Problem statement = Copy out each of the following records word for word, keeping every line as it stands.

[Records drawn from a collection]
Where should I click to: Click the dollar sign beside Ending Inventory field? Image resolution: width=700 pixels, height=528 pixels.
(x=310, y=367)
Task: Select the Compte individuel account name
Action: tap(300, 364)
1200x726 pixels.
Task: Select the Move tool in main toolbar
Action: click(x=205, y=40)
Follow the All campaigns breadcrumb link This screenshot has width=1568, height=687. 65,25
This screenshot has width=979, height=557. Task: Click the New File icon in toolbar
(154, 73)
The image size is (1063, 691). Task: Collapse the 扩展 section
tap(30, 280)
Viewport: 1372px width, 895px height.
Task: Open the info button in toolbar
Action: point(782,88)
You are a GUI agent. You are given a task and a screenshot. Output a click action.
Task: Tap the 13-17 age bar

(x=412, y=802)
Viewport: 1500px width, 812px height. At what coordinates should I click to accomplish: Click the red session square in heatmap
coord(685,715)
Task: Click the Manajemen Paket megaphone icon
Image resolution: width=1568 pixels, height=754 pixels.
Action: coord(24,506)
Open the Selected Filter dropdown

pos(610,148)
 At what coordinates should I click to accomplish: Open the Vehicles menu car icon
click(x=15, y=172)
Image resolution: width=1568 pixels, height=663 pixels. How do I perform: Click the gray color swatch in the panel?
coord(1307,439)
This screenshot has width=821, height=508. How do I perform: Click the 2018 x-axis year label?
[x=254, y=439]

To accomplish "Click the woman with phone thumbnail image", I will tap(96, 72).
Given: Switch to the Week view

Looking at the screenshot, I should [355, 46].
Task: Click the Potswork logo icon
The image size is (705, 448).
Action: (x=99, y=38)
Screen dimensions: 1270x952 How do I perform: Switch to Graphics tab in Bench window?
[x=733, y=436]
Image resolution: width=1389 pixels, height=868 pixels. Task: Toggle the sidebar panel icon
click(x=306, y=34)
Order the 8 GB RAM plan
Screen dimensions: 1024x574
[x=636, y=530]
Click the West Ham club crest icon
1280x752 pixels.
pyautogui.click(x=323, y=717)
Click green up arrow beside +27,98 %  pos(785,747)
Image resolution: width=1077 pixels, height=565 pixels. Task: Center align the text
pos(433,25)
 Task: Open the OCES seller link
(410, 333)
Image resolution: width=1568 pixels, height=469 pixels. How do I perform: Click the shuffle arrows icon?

Completed task =
Where should I click to: Click the dollar sign beside Ending Inventory field? Image resolution: width=700 pixels, height=528 pixels.
(x=310, y=367)
Task: Select the Compte individuel account name
Action: tap(300, 364)
1200x726 pixels.
Task: Select the Move tool in main toolbar
Action: click(x=205, y=40)
Follow the All campaigns breadcrumb link This screenshot has width=1568, height=687. 65,25
This screenshot has width=979, height=557. Task: Click the New File icon in toolbar
(154, 73)
The image size is (1063, 691). Task: Collapse the 扩展 section
tap(30, 280)
Viewport: 1372px width, 895px height.
Task: Open the info button in toolbar
Action: point(782,88)
You are a GUI agent. You are given a task and a screenshot. Output a click action.
Task: Tap the 13-17 age bar

(x=412, y=802)
Viewport: 1500px width, 812px height. At what coordinates should I click to accomplish: Click the red session square in heatmap
coord(685,715)
Task: Click the Manajemen Paket megaphone icon
Image resolution: width=1568 pixels, height=754 pixels.
Action: coord(24,506)
Open the Selected Filter dropdown

pos(610,148)
 At what coordinates should I click to accomplish: Open the Vehicles menu car icon
click(x=15, y=172)
Image resolution: width=1568 pixels, height=663 pixels. How do I perform: Click the gray color swatch in the panel?
coord(1307,439)
This screenshot has width=821, height=508. How do I perform: Click the 2018 x-axis year label?
[x=254, y=439]

To accomplish "Click the woman with phone thumbnail image", I will tap(96, 72).
Given: Switch to the Week view

Looking at the screenshot, I should [355, 46].
Task: Click the Potswork logo icon
The image size is (705, 448).
Action: (x=99, y=38)
Screen dimensions: 1270x952 How do I perform: Switch to Graphics tab in Bench window?
[x=733, y=436]
Image resolution: width=1389 pixels, height=868 pixels. Task: Toggle the sidebar panel icon
click(x=306, y=34)
Order the 8 GB RAM plan
Screen dimensions: 1024x574
[x=636, y=530]
Click the West Ham club crest icon
1280x752 pixels.
pyautogui.click(x=323, y=717)
Click green up arrow beside +27,98 %  pos(785,747)
Image resolution: width=1077 pixels, height=565 pixels. Task: Center align the text
pos(433,25)
 Task: Open the OCES seller link
(410, 333)
Image resolution: width=1568 pixels, height=469 pixels. How do I perform: Click the shuffle arrows icon?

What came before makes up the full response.